━━ Source passage ━━

Ike High Water Mark at 1725 Avenue M - Galveston, TX
Posted by: Groundspeak Regular Member jhuoni
N 29° 17.931 W 094° 47.107
15R E 326617 N 3242419
Built in 1860, the historic John M. Jones House has seen its share of hurricanes. It is located 1,584 feet (0.3 miles) from the seawall.
Waymark Code: WMYYAP
Location: Texas, United States
Date Posted: 08/10/2018
Published By:Groundspeak Premium Member SearchN
Views: 0

A Texas Historical Marker in the yard tells:

John Maxwell Jones, a native of Delaware, came to Galveston in 1839 and opened a jewelry store on The Strand. Active in area commerce, he helped organize the First National Bank of Galveston. His wife Henrietta was the daughter of French composer Jacques Offenbach. This Greek revival house served as their home prior to 1867. It was later owned by banker Henry Rosenberg, businessman Joe Levy, and County Judge E. B. Holman.

━━━

**Written task 1**:
Count how many lines of the entries contain the string "computer". Case matters. Reply with the number only.
**Written task 2**:
Pick up the piece on the John M. Jones House in Galveston after its last sentence and keep writing.

━━ Records supplied ━━

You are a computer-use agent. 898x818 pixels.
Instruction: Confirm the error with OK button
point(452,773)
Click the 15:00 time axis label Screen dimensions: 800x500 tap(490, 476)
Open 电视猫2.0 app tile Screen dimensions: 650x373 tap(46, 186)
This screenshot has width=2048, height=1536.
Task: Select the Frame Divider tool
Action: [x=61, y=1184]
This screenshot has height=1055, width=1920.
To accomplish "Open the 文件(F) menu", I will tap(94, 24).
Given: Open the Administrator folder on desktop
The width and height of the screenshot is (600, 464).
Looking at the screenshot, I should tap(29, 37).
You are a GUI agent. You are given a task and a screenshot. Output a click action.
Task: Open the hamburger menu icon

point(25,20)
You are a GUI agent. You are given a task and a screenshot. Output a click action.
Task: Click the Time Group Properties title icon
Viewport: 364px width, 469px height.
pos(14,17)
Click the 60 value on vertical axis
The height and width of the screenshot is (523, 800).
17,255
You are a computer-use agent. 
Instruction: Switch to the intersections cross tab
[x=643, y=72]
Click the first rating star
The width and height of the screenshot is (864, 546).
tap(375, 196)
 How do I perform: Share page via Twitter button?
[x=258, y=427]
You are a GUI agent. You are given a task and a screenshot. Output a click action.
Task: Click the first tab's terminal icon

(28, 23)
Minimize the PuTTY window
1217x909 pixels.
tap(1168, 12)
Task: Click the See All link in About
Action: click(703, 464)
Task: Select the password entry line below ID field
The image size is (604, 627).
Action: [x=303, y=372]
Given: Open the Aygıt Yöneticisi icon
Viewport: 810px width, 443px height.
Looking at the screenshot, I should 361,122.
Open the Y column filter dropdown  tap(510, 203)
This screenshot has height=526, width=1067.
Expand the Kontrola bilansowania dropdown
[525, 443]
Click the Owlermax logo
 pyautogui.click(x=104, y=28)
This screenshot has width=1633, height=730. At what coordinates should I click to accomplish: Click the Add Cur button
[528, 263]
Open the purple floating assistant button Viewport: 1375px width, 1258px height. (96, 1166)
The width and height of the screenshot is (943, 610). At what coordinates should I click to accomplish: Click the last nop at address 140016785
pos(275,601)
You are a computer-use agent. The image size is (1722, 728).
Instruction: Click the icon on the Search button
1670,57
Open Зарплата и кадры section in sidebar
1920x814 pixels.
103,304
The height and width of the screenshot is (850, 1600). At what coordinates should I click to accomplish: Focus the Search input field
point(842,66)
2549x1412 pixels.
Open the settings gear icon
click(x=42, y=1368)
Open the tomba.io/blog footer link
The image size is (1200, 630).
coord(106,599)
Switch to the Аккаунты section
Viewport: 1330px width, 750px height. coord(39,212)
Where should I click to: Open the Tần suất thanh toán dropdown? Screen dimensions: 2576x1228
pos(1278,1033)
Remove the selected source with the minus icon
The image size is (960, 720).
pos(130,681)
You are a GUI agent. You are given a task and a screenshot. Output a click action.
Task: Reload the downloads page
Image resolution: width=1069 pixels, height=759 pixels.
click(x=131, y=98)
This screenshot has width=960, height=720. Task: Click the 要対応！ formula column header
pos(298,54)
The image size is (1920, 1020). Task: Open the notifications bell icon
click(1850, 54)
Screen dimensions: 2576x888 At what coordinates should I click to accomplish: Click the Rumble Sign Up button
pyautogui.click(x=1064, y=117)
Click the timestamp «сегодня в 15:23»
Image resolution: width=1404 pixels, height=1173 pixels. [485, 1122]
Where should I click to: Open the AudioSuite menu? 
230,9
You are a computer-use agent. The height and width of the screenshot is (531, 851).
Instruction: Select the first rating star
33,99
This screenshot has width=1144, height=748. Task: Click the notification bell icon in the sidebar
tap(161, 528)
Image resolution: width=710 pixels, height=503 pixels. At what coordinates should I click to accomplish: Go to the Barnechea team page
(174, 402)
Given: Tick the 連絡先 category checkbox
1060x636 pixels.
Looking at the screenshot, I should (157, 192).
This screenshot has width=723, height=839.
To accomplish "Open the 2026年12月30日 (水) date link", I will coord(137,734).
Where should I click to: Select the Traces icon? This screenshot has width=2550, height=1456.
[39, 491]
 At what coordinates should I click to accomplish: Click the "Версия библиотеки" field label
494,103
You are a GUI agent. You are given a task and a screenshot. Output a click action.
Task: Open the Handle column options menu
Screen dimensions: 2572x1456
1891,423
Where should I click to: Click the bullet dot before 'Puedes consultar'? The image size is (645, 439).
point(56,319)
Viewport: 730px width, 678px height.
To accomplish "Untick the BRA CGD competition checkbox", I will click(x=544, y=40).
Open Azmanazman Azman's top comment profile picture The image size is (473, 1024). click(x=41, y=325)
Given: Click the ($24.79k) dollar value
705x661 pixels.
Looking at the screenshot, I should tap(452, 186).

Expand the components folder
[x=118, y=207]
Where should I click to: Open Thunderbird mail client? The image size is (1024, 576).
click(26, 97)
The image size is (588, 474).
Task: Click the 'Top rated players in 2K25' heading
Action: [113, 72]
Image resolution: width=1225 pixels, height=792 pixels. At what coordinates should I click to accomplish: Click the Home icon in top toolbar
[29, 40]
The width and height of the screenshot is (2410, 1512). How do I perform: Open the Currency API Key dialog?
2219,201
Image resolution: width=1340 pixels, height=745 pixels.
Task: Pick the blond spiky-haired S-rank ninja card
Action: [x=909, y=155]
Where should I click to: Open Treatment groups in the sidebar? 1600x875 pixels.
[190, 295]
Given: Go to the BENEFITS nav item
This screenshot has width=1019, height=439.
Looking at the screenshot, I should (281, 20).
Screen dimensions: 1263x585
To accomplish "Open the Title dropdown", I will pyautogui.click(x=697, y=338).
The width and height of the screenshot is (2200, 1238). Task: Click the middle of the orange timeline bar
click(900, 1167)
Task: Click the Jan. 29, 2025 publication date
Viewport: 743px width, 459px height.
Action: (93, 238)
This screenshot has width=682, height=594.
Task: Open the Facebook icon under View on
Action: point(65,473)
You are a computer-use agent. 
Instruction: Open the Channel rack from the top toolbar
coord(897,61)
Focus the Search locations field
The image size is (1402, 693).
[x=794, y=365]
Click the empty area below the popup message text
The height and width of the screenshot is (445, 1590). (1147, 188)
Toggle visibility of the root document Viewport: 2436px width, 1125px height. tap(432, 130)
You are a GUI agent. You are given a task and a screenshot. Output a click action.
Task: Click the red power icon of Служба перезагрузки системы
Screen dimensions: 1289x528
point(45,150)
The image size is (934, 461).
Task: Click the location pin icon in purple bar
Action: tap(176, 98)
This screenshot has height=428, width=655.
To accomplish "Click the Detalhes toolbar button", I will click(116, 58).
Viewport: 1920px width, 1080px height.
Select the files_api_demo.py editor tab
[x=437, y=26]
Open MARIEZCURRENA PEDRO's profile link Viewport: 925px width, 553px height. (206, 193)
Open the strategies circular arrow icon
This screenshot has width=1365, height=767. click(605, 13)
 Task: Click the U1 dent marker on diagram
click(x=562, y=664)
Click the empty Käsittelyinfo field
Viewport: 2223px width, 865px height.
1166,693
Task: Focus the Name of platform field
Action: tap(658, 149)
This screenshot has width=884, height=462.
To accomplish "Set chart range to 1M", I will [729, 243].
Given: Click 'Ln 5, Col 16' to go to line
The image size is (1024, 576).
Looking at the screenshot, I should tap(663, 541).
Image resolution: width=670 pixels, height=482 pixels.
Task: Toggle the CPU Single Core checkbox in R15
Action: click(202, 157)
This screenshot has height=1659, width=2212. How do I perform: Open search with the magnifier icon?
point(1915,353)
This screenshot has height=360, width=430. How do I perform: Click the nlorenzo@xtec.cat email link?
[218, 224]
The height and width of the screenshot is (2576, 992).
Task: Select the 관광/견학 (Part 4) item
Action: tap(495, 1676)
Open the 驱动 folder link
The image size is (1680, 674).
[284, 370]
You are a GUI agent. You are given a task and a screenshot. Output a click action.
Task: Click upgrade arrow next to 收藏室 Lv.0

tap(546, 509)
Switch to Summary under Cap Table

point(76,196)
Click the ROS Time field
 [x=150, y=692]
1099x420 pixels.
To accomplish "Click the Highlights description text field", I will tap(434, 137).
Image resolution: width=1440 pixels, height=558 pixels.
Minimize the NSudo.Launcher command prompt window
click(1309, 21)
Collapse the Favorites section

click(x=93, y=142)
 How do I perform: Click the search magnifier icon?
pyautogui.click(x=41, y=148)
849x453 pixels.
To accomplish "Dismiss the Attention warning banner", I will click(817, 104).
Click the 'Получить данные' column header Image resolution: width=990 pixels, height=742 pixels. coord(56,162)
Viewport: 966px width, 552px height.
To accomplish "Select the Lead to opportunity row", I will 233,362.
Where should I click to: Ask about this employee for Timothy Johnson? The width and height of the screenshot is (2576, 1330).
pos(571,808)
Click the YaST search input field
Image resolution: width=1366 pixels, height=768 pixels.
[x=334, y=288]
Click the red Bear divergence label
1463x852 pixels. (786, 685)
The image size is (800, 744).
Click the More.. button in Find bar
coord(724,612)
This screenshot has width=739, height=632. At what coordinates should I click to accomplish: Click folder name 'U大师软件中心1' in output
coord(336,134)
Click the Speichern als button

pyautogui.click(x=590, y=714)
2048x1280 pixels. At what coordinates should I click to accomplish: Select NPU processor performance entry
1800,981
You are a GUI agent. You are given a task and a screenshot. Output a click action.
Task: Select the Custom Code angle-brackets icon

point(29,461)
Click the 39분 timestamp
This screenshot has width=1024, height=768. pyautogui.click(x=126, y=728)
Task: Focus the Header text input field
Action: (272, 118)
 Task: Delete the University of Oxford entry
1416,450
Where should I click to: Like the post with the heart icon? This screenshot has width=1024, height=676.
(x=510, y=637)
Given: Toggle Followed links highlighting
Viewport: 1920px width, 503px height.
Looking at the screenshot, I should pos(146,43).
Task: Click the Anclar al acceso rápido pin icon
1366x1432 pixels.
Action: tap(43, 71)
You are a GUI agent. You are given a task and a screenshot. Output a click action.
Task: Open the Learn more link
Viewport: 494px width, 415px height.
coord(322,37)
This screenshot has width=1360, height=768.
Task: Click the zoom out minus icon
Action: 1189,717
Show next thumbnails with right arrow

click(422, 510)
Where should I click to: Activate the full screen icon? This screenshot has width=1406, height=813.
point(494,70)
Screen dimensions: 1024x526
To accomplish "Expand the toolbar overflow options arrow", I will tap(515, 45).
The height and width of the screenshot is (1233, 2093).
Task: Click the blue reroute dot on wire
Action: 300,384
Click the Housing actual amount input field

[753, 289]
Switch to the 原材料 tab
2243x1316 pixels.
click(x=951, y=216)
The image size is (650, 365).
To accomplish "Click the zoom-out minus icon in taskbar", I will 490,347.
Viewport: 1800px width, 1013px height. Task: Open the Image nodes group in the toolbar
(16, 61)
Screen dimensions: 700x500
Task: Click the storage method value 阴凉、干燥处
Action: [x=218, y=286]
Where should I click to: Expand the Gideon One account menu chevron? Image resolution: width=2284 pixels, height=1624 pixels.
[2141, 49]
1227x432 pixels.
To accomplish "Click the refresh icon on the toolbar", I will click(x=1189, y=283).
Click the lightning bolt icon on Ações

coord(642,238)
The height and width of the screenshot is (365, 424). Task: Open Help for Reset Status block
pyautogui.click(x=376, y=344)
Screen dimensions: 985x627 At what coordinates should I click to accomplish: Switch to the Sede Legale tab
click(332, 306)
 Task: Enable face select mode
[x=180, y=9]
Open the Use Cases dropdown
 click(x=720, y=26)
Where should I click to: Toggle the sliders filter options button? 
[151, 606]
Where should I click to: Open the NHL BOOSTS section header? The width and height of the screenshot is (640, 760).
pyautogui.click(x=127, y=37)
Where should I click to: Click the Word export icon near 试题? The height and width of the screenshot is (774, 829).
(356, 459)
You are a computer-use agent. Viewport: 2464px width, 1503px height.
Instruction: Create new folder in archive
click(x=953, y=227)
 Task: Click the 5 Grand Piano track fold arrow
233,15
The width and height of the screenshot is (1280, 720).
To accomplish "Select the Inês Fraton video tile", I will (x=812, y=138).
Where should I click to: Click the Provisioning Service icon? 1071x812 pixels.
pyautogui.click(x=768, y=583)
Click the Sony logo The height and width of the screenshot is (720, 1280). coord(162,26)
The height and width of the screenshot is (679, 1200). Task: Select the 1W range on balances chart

━━━

**Written response 1**:
6

**Written response 2**:
I normally would not cite Wiki, but the following article is an excellent account of Hurrican Ike:

In Galveston, by 4 p.m. CDT (2100 UTC) on September 12, the rising storm surge began overtopping the 17-ft (5.2 m) Galveston Seawall, which faces the Gulf of Mexico;waves had been crashing along the seawall earlier, from 9 a.m. CDT. Although Seawall Boulevard is elevated above the shoreline, many areas of town slope down behind the seawall to the lower elevation of Galveston Island.

The historic Balinese Room, a former mafia-run nightclub on a pier that had extended 600 feet into the Gulf of Mexico and had withstood many serious storms, was swept away as Ike's eye crossed over the eastern half of Galveston Island. The elevated structure,a pier, which had hosted performers ranging from Frank Sinatra, Bob Hope and George Burns to Groucho Marx and Sammy Davis, Jr., had recently been renovated and returned to profitability after years of neglect and disrepair, and was listed on the National Register of Historic Places.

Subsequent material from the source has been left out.